Secção de texto:
○ ○ ○

Portugal não
transpôs, até 25 de Dezembro p.º p.º, a directiva que de novo regra a acção
colectiva europeia: as anteriores restringiam-se ao escopo inibitório (pela
acção,
fazer cessar ou proibir
prática lesiva dos direitos do consumidor); a actual estende o seu alcance à
indemnização dos prejuízos de que padece,
por regra, uma mole imensa de consumidores.
A Directiva concedera
um período de ‘digestão’ de 6 meses (da sua publicação ao começo de vigência: 23
de Junho de 23) para assimilação do seu conteúdo.
Portugal, uma vez
mais, borregou: não transpôs a directiva e, não tarda, estamos… em Junho!
As regras nela
plasmadas nem sempre se têm por mais progressivas que as que vigoram internamente.
Mas há aspectos,
como os do financiamento das acções
(o necessário suporte económico para o seu desencadeamento, indispensável,
quantas vezes!) que entre nós jamais se legislaram e parece haver que
considerar ante os denominados “fundos-abutre”, como o denuncia a ProPública – Direito e Cidadania,
fundada por Agostinho Miranda.
Eis o que regista em
comunicado recente:
“A PP manifesta a
sua estranheza e perplexidade perante a
continuação da situação criada por supostas associações de consumidores,
constituídas à pressa com o propósito de intentar acções milionárias, ditas
populares mas financiadas por fundos internacionais vulgarmente conhecidos por
“fundos- abutre”.
A fusão tóxica dos
mecanismos da acção popular com o financiamento por entidades do mundo
financeiro representa a instrumentalização daquela via de defesa dos direitos
colectivos, favorecendo antes interesses privados de natureza especulativa.
…
No entender da
ProPública, estamos a assistir a um abastardamento da acção popular, um
instituto previsto na Constituição da República para a protecção do bem público
e a participação dos cidadãos na realização da justiça.
O funcionamento dos
tribunais, nomeadamente do Tribunal da Concorrência, é suportado pelo dinheiro
dos contribuintes, sendo incompreensível a sua canibalização por parte de
fundos financeiros cujo funcionamento não está sequer regulado na lei
portuguesa. “
Ora, a Directiva de
25 de Novembro de 2020 estabelece como regras a adoptar nesse particular:
“Os Estados
asseguram que, caso uma acção colectiva [reparatória] seja financiada por um
terceiro, na medida em que o direito nacional o permita, se evitem conflitos de
interesses e que o financiamento por terceiros que tenham um interesse
económico na proposição ou no resultado da acção colectiva … não [a] desvie da
protecção dos interesses colectivos dos consumidores.

○ ○ ○

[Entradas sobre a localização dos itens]
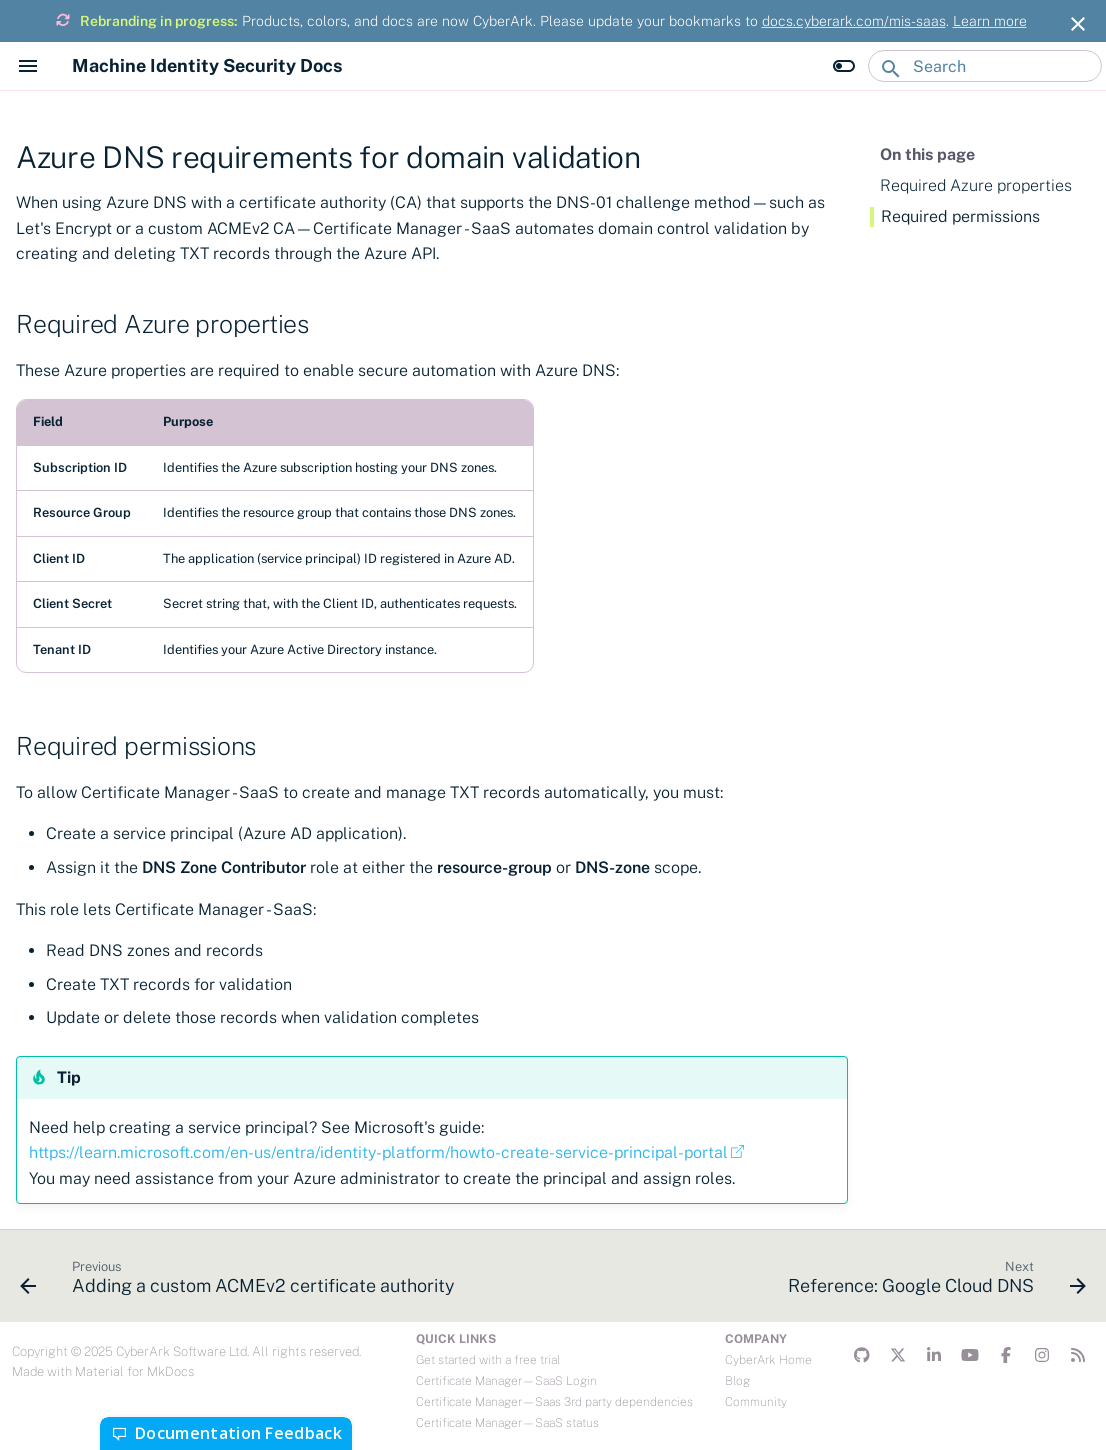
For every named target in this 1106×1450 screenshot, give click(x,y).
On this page (927, 154)
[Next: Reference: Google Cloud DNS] (933, 1282)
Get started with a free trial (488, 1360)
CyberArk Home (768, 1360)
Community (756, 1402)
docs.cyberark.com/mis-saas (854, 21)
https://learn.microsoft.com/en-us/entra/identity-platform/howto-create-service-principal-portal (378, 1152)
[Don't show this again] (1078, 24)
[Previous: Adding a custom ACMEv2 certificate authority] (241, 1282)
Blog (737, 1381)
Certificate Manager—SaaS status (507, 1423)
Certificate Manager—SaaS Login (506, 1381)
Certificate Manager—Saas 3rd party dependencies (554, 1402)
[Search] (985, 66)
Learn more (990, 21)
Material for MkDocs (134, 1371)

○ ○ ○

Enunciado da tarefa:
Diga se cada afirmação abaixo concorda com o texto sobre a directiva das acções colectivas, respondendo sim ou não e citando literalmente as palavras do texto que o decidem.
1. As directivas anteriores já abrangiam a indemnização dos prejuízos dos consumidores.
2. A directiva concedeu um período de seis meses entre a sua publicação e o começo de vigência.
3. Segundo o comunicado da ProPública, o funcionamento dos tribunais é suportado por fundos financeiros internacionais.

Resolução do problema:
1. Não: “as anteriores restringiam-se ao escopo inibitório”.
2. Sim: “um período de ‘digestão’ de 6 meses (da sua publicação ao começo de vigência: 23 de Junho de 23)”.
3. Não: “é suportado pelo dinheiro dos contribuintes”.